The DGP is the processes that cause data to occur as they do. They are a Platonic ideal that we do not and cannot know. Only in simulations can we define a mathematical DGP, in the real world they are hidden from us.
The aim of mathematical modelling is abstraction of the data. This means taking what we know and observe and trying to find a more generalised description of underlying reality that would allow us to make useful predictions in new situations. There is saying widely used on this site that all models are wrong but some are useful, this is the cause of that saying.
'the DGP is given as $y=a+bx+e$ where the error term fulfills all the OLS assumptions.' Is a cop out because the $e$ term encapsulates a wide array of lower order contributors to the data generation. Whatever has produced the data has a precise form, not a hand wavy error term. What we call error is just variation that we can't explain
a) Given knowledge of the value x takes one would describe their belief about the value y takes with the probability distribution on the right hand side.
That is the aim that we try to evaluate or beliefs about y based on x. However the example in isolation is misleading wrt the data generating process, what is quoted is a regression model not a DGP. I'd prefer to write something like $y=a+bx+cU_1+...zU_i$ where the $e$ term is split into a series of unknown underlying factors $U$ from 1 up to an indeterminate $i$. We then try to learn about $y$ by hypothesiseing $y=a+bx+e$ and projecting that model onto the data. We find that x is not quite enough to fit the data and after more poking around we realise that a previously unidentified factor is related, so we can replace $U_1$ with $z$ and collect new data to test the new hypothesis. If it fits better then we update our beliefs about the DGP. We keep going until we run out of ideas, it is no longer economically possible to collect data accurate enough to eliminate more $U_i$ terms, the model performs well enough for our needs or for a whole host of pragmatic reasons. We never stop because we have tried every possible $U_i$ term.

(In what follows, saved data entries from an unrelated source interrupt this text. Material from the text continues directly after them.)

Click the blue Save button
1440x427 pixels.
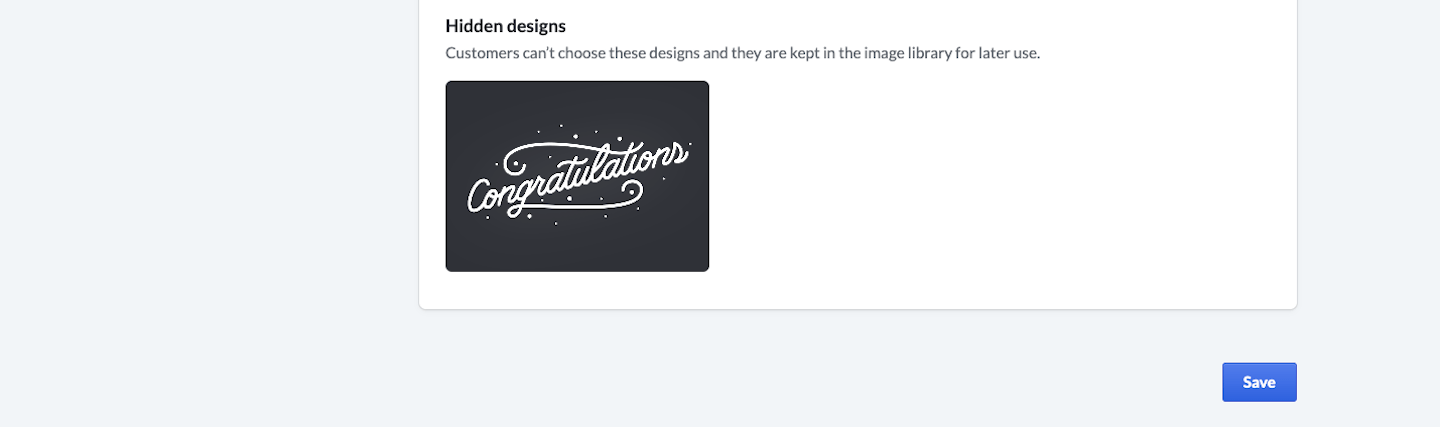(x=1259, y=382)
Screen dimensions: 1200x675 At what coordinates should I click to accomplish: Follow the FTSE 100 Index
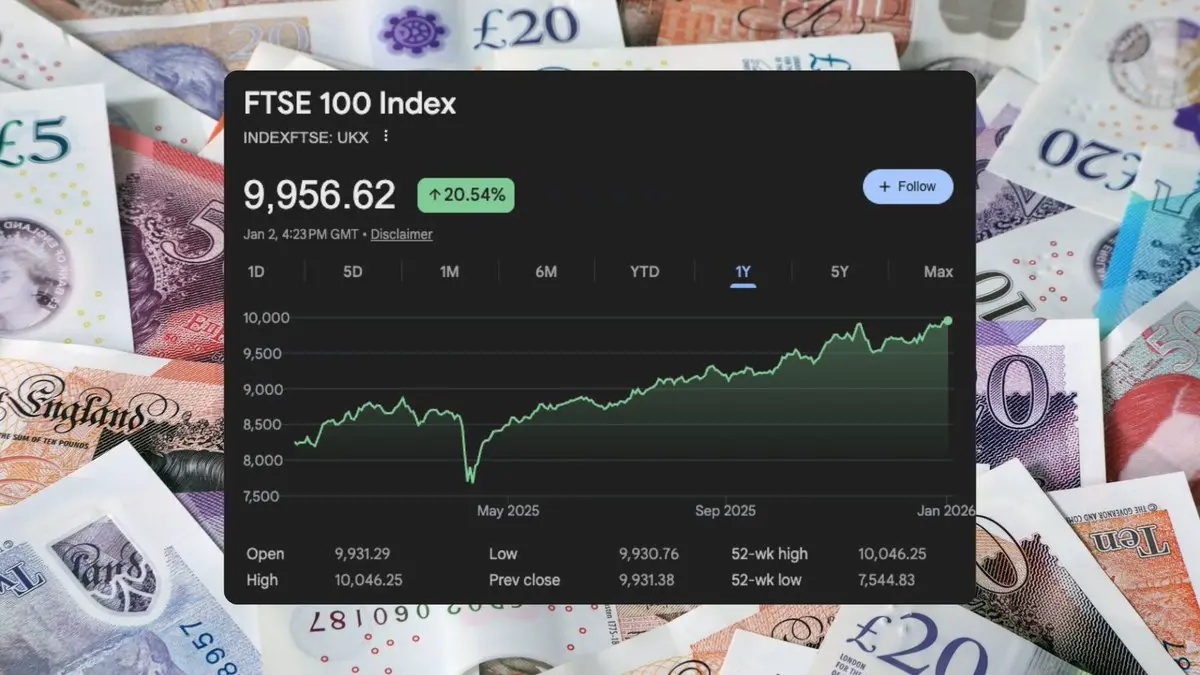[x=908, y=186]
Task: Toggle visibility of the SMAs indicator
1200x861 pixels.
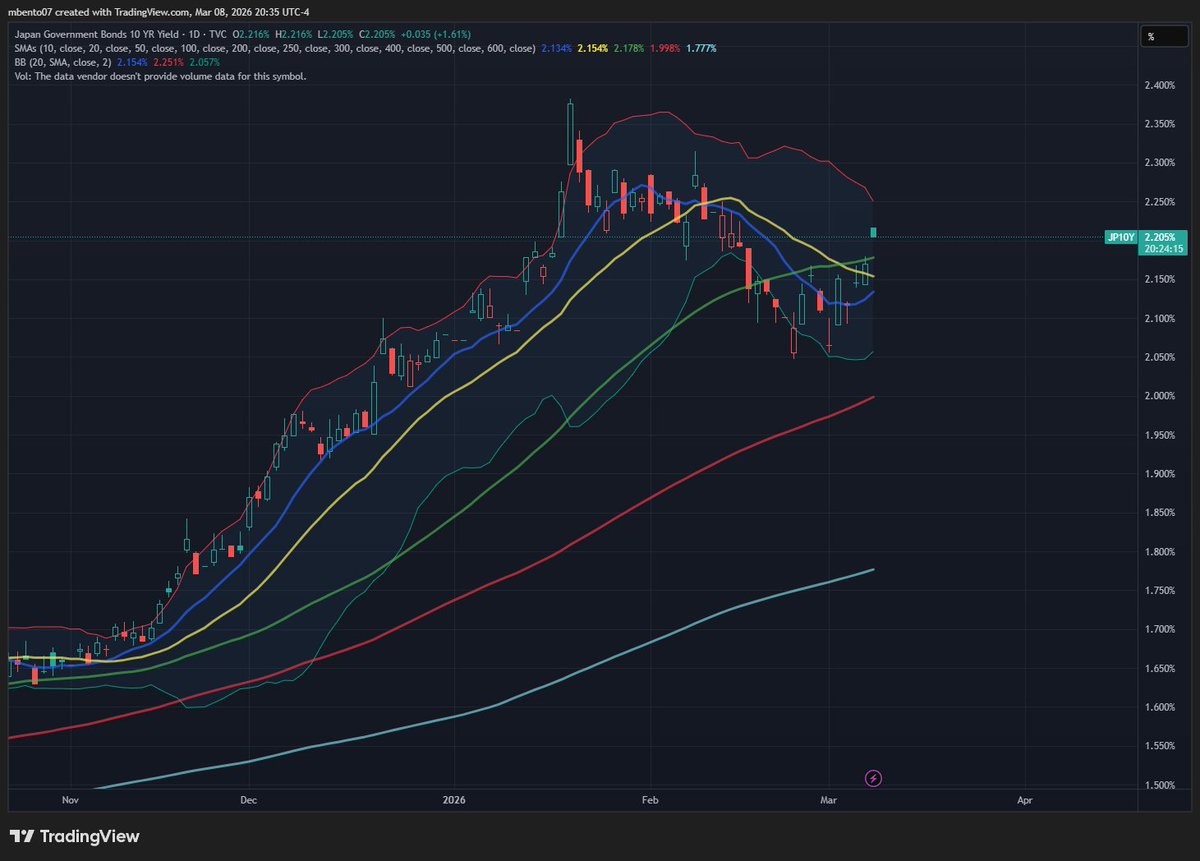Action: [x=30, y=47]
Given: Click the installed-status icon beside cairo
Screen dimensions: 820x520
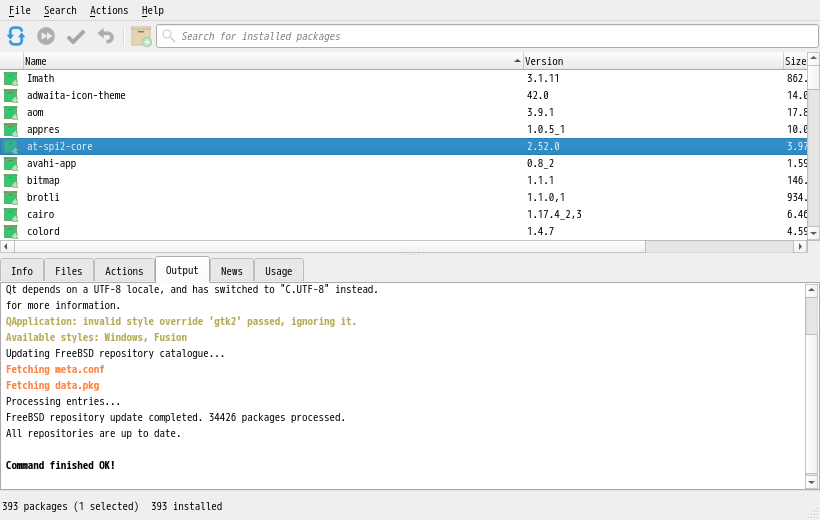Looking at the screenshot, I should coord(11,214).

b)something that allows a causal interpretation?
This is getting deeper into extremely philosophical territory. Science is based on the premise that DGPs underpin reality and through careful thought and experimentation we can uncover that underlying reality. We use statistics to compare the outcome of the DGP with our hypothesis of what the DPG is and we look for a small $e$ to give us faith that we have captured a significant portion of the DGP. However because we never truly know the DGP we try to quantify the risk we are taking.

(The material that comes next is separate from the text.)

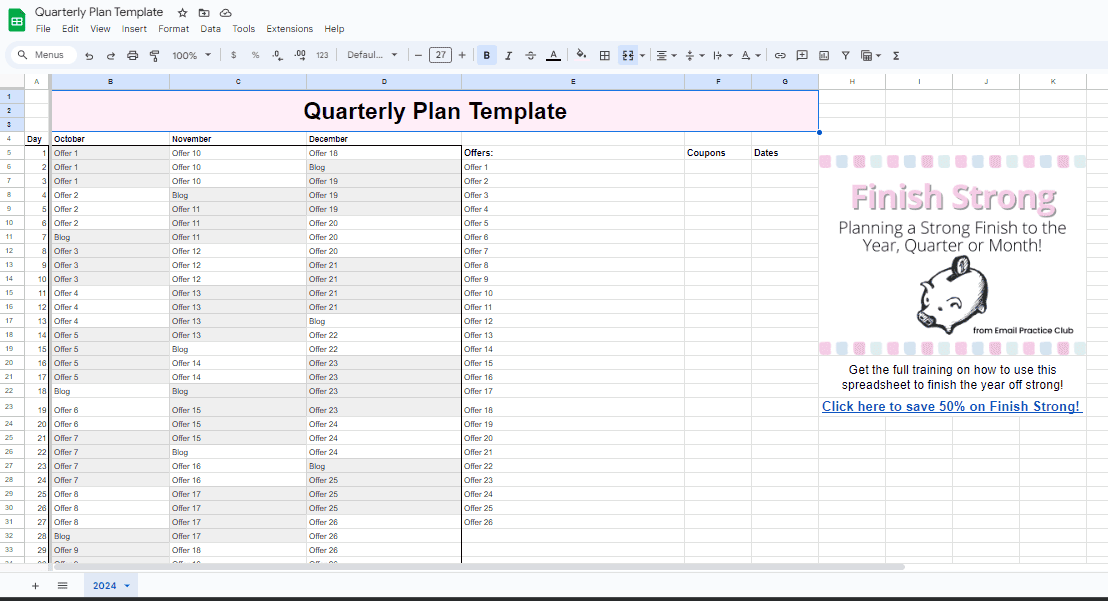The width and height of the screenshot is (1108, 601).
Task: Click the Finish Strong 50% discount link
Action: tap(951, 406)
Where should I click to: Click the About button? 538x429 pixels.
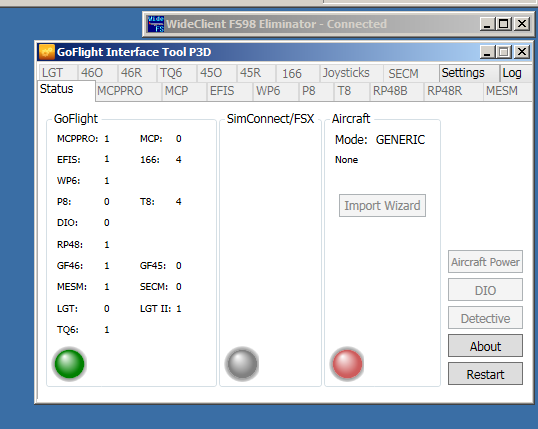485,346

Let us suppose the model we estimate is $y=a+bx+e$ but that the DGP is $y=a+bx+cz+e$ this will yield biased estimates if $x$ and z are correlated". I don't get what this is supposed to mean if the regression equation describes the mean of y conditional on x. The "underspecified" model will yield a higher(or lower) coefficient to take into account the correlation, it will however still correctly describe the expectation of Y conditional on x. Here it seems to me that they are interpreting the regression coefficients as meaning the expected change in y if the regressor is changed by one unit(in a specific instance)
If the model has not been exposed to variation in $U_i$, in this case crystallised as $z$, it cannot account for the correlation. Part of the relationship between $x$ and $y$ is dependent on an unknown third factor which influences the nature of the relationship between $x$ and $y$. If the unseen $z$ changes it has an unpredictable effect on the x-y relationship because it has not been captured. If you are familiar with PCA or PLS or similar methods you will understand how subtle and complex correlations are. A correlation matrix is a high level summary that hides a lot of detail. PCA can unpack a single correlation matrix into several distinct underlying causes of correlated behaviour. Each PC describes a unique set of correlated behaviour. Furthermore each PC is uncorrelated with the others so knowing about one set of correlated behaviour gives you zero information on the others. You have to explicitly look at each possible correlation to account for it.

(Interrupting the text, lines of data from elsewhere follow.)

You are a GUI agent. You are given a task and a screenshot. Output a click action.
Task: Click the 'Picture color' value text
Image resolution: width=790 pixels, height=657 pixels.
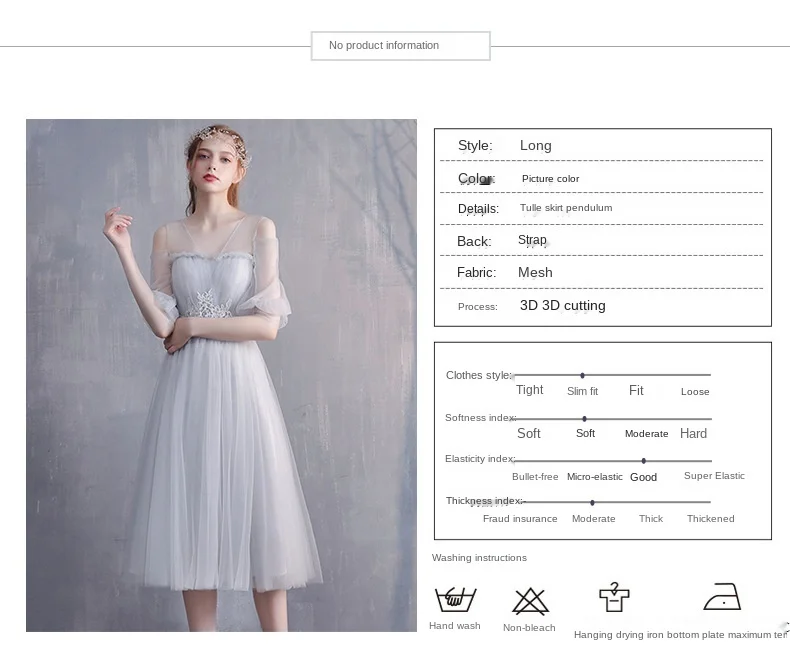(x=550, y=179)
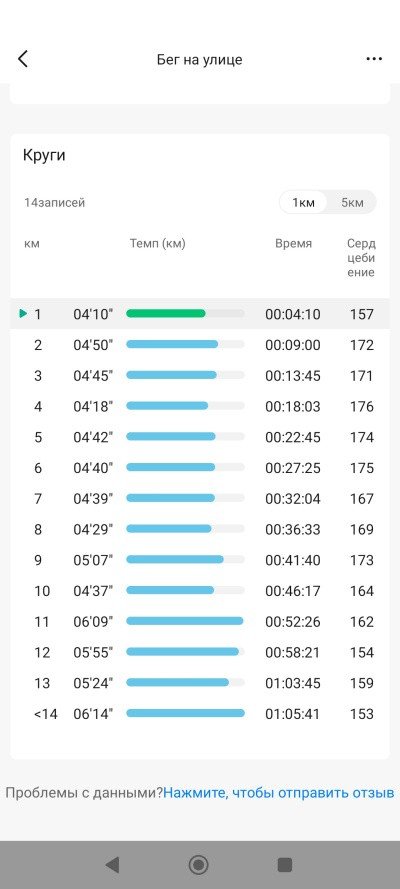
Task: Tap the back arrow icon
Action: click(x=23, y=59)
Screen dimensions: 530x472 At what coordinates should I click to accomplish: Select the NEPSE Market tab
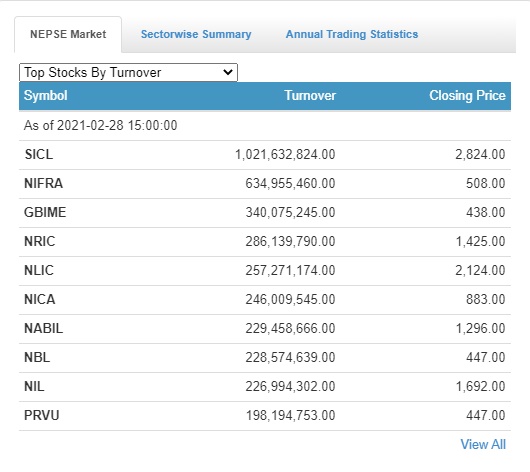tap(68, 34)
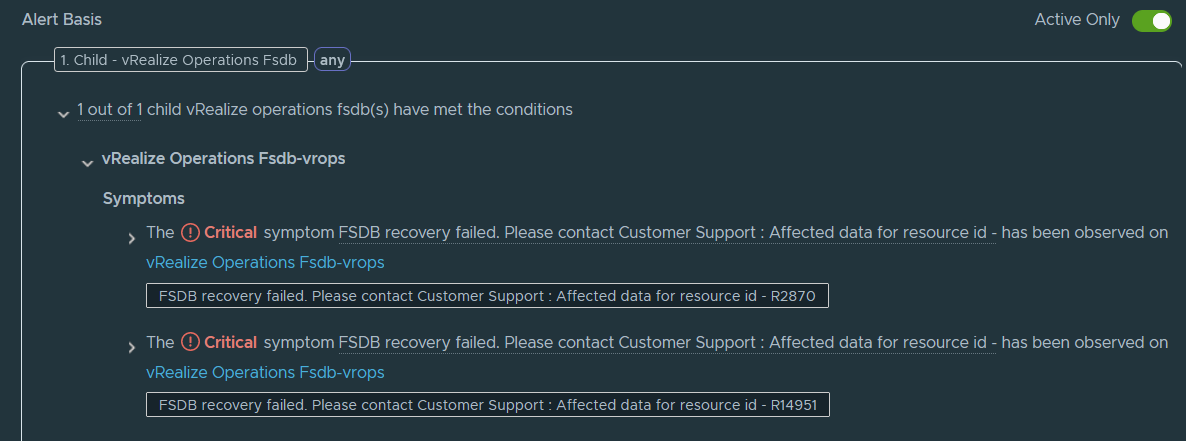Expand the symptom row above the R14951 message
Viewport: 1186px width, 441px height.
tap(132, 347)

however still correctly describe the expectation of Y conditional on x
This will hold true while the underlying correlation structure applies, but if you haven't investigated the interaction of $x$ and $z$ then you don't know when it breaks down or changes. This issue is what underlies the need for verification of models in any new population or situation.
A real world example of z may be unmeasured dietary factors affecting an analytic target (x) correlated to disease mortality (y). Over years dietary habits of populations change, which can change the metabolism of the analyte or the underlying physiology the analyte acts on and from there affects mortality in a different way.
@Carl provides some examples of commonly used scenarios for explaining DGP where we use very simple statistical models of probability to allow us to predict long run behaviour. However all these probability models have physics mechanisms underpinning them. Consider rolling dice, what factors may include that? I'll list a few I can think of :
Symmetry of the dice
Direction of throw
Force of throw
Local topography (shape of surface its thrown towards)
Coefficient of friction between dice and surface
Roundness of edges and corners
The theory behind DGP is that if you could identify and accurately measure enough factors then you could predict the outcome of a single throw to within your desired precision. So let's say we build a model for dice rolling in a Las Vegas casino and we win so much we get blacklisted in every major casino (we forgot to lose enough). Now take that model and apply it to a poorly maintained drafty gambling den, will it still apply accurately enough to win more than we lose? We won't know until we test it.